*Exercise aim*: No pictures belong in the copy. Set down exactly the lines from the one that contains "Where should I" through the end of the data.

*Data records*:
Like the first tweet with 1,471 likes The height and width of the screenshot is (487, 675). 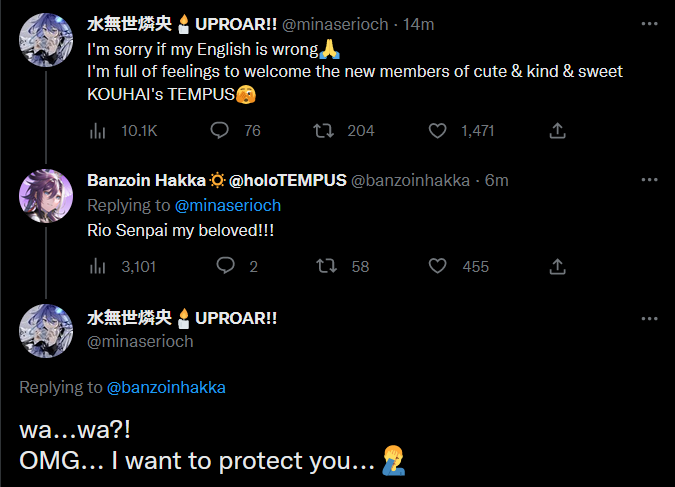tap(437, 131)

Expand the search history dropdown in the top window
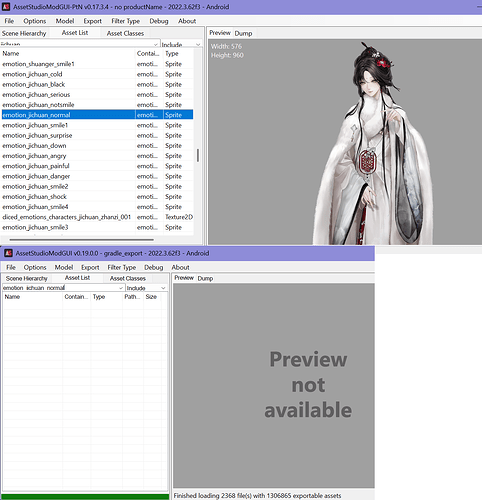[x=156, y=44]
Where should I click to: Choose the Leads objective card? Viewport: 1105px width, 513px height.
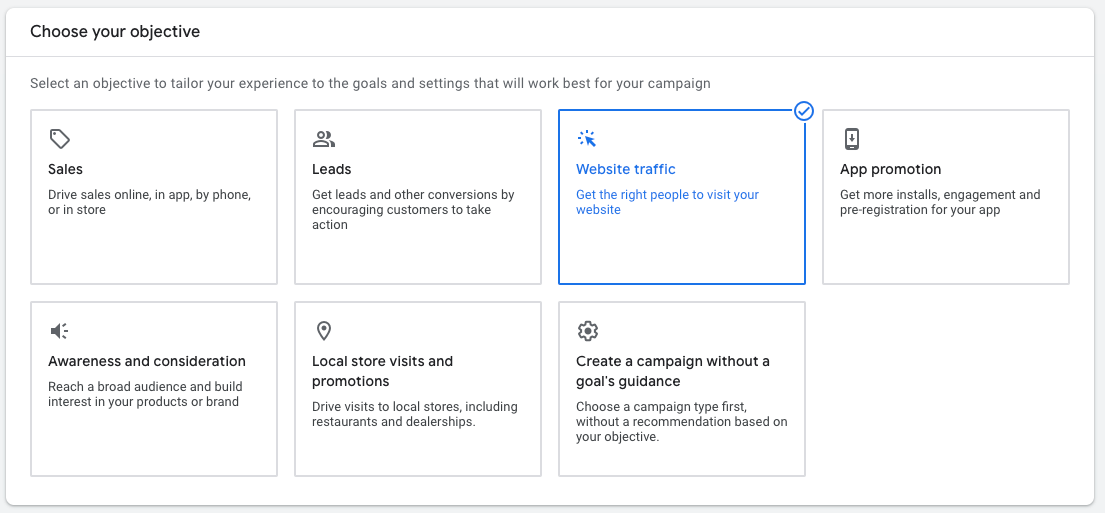(x=418, y=197)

*Response area*:
Where should I click to: Choose the Leads objective card? Viewport: 1105px width, 513px height.
(x=418, y=197)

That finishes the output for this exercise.